Autobusów wynająć nie mogli. Wszystko na ostatnią chwilę, bo a nuż się uda [wagony, loki, mk].
Wszystko się sypie, ludzie wkurzeni, pracodawcy pewnie w nie lepszych nastrojach i o to wychodzi ON.
Pan Warzecha Adam. I czaruje, cuduje, że to wina dyspozytora, który uciekł [informacja z dzisiaj] i nie mogą go znaleźć. A i zima też swoje zrobiła, bo tabor zepsuty. Bo śnieg spadł i tory były złe. O samochodzie wiozącym pasażerów jako ZKA nie wspominając szerzej.
PORAŻKA. Żaden prywatny przewoźnik nie odwaliłby takiego gówna, za przeproszeniem. To są pieniądze Nas wszystkich, marnotrawione we wspaniały sposób.
Do piszących, że to początek, że trudno. Ja przepraszam, że co? Nowe przystanki? Nowe szyny? Nowe ograniczenia? Nowa pogoda w połowie grudnia? Tabor też jakiś nowy, że nie wiadomo jak z nim postępować w zimie? Mechanicy co pierwszy raz prowadzą?

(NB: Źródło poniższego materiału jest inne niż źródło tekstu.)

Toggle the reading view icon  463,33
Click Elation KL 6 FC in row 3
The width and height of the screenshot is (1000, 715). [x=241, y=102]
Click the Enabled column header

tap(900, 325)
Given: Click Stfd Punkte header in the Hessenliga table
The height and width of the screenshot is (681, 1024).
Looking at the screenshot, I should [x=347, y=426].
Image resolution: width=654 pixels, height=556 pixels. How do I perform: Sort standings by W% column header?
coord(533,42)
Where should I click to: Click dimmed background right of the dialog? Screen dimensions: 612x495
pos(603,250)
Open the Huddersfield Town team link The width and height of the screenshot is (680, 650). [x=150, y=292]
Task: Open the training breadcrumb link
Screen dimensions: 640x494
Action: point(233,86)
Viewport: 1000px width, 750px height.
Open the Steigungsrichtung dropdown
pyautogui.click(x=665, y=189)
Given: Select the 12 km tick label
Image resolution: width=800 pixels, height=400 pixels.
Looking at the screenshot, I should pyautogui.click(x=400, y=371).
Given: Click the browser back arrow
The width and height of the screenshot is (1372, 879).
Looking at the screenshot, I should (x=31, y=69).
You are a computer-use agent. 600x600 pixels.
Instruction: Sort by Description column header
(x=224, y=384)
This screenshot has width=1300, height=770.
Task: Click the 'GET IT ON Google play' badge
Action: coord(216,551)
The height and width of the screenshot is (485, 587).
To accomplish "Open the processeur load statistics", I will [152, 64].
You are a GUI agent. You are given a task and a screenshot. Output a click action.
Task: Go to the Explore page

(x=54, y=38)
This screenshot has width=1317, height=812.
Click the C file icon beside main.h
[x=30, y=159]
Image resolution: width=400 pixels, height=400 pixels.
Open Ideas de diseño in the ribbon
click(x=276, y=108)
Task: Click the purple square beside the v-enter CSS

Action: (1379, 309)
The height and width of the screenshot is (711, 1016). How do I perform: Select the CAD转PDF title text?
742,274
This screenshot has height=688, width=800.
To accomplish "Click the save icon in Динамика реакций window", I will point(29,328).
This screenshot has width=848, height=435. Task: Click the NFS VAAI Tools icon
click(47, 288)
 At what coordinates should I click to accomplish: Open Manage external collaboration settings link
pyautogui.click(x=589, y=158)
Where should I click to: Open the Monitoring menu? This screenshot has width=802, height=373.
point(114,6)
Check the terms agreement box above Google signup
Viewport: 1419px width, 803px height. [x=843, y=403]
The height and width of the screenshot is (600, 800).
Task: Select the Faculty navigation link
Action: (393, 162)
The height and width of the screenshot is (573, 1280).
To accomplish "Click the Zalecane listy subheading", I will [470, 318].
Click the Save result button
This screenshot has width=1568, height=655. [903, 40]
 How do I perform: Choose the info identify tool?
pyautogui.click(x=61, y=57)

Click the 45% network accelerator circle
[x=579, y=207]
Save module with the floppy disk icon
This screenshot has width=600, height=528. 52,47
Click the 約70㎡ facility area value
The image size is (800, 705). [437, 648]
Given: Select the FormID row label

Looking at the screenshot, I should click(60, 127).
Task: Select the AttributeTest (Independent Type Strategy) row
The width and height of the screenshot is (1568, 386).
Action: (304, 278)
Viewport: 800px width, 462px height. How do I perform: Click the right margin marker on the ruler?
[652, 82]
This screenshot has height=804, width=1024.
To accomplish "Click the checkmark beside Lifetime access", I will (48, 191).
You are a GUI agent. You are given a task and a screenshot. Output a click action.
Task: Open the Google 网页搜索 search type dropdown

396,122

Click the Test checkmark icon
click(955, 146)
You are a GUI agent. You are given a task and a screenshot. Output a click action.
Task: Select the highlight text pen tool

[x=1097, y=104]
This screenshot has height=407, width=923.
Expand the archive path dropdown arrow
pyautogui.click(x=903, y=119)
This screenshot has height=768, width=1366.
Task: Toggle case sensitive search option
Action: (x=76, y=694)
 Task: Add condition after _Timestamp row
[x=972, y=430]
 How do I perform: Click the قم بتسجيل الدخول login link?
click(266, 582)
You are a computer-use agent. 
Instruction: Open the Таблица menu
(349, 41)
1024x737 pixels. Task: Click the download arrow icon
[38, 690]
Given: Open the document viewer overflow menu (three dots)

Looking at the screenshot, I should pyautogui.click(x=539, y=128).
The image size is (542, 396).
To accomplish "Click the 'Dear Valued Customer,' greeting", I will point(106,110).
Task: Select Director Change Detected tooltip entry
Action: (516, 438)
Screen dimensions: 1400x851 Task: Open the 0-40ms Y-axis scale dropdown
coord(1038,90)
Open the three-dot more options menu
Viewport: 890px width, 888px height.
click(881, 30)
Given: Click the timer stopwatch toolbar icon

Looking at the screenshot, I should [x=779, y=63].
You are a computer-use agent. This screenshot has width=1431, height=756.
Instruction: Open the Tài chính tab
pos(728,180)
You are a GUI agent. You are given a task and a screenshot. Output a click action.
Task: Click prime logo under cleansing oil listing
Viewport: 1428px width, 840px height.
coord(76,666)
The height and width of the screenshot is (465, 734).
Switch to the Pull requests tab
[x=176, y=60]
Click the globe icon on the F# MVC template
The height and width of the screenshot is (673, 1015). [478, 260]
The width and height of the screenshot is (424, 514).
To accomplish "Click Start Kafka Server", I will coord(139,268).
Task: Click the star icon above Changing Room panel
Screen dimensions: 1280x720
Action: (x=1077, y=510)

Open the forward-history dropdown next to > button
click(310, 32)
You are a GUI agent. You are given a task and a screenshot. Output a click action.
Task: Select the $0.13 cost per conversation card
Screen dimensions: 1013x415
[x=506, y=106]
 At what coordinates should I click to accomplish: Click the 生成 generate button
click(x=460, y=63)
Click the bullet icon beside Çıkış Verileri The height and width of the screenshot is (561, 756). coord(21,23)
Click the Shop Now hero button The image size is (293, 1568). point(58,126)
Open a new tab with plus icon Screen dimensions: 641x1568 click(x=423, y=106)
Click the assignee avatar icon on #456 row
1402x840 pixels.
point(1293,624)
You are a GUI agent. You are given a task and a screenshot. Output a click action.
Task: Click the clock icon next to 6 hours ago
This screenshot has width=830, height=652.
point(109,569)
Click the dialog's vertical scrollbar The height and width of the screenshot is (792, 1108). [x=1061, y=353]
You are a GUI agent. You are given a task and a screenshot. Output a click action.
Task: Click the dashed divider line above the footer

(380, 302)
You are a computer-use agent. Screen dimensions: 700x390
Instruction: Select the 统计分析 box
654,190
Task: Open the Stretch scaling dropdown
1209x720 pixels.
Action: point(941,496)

Na kogo zwalą winę jutro? Dyżurny i pogoda już byli [poniedziałek]. Tabor już był [wtorek]. A w środę co? Sprzątaczki? PLK? Lód na trakcji? Awaria prądu?
Żal, żal, żal i rozpacz. Że takie marionetki kierują czymś tak dużym i odpowiedzialnym. Gdzie nikt za to nie beknie i wszyscy będą happy. A kolejny Pan Warzecha wyjdzie, na cuduje, na obiecuje i wsiądzie do swojego merca/bmw/audi, włączy klimę i powie szoferowi, by wiózł go do domu.